As successful crypto currencies, Slater listed Bitcoin – the “most used” – and Dogecoin – an innovative “currency of appreciation”. What truly formulates their success? “A good PR behind them”. Scotcoin a crypto currency that belongs in the category of national/regional cryptos, is another ”great idea”, and so is Aurora, “because you can actually do it on a national scheme”. However, the main point of his critique was that as much as effective PR is crucial to the currency implementation process, it cannot make up for the lack of substance in the designed product – and that applies to crypto currencies as much as to anything else.

Cryptocurrencies: Designing Alternatives

When designing community’s cryptocurrency, one should decide who and what it is for and whether it’s “the best tool to serve the purpose”. What follows in the process is a need of a suitable payment infrastructure – cryptos cannot be used in a shop, outdoor settings, or as Matthew puts it, “in a real situation”; instead, “you have to go back to your PC”. All these aspects need to be taken into account and so need the issues of governance, law, tax and privacy.

Later, Slater asked the audience to take a step back and reconsider classic functions of money, such as the store value (something that “shouldn’t go down to zero all of a sudden”), the medium of exchange and the measure of value. “A little deflation isn’t too bad if you hold money for a long term”, but if you plan to exchange and it’s an equal value “we can just say it’s the same” even if the currency as such is different.

“Bubble gum is yours because you paid for it”

In his presentation Slater also discussed the difference between commodity money (controlled by wealth) and credit money. The first one is backed up by gold in the bank and if you want to buy something you have to get the money (cash) first. The other is “harder to redeem” and “requires trust” on both parties.

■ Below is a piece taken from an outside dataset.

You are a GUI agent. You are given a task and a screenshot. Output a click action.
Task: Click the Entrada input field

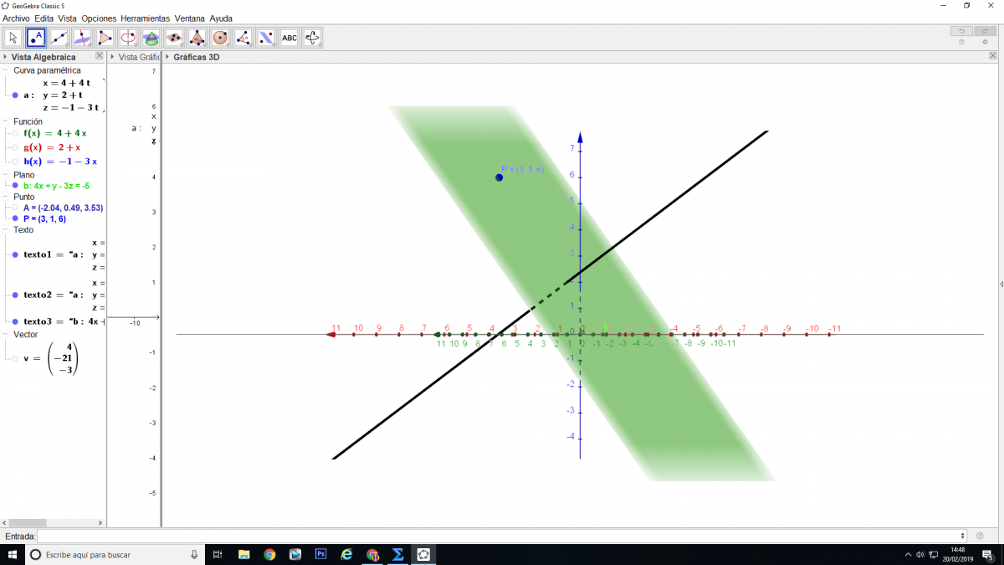(x=500, y=536)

Finally, he moves on to the project of Ethereum, which according to him resembles the next generation and the idea behind it is that ordinary people will have a chance to buy and sell virtual commodities and execute credit contracts with lawyers. With a significant interest in communities it allows certain “protectionism”, limiting ownership by restricting access to account creation (as he explained during the discussion panel afterwards) and assuring fixed exchange rates.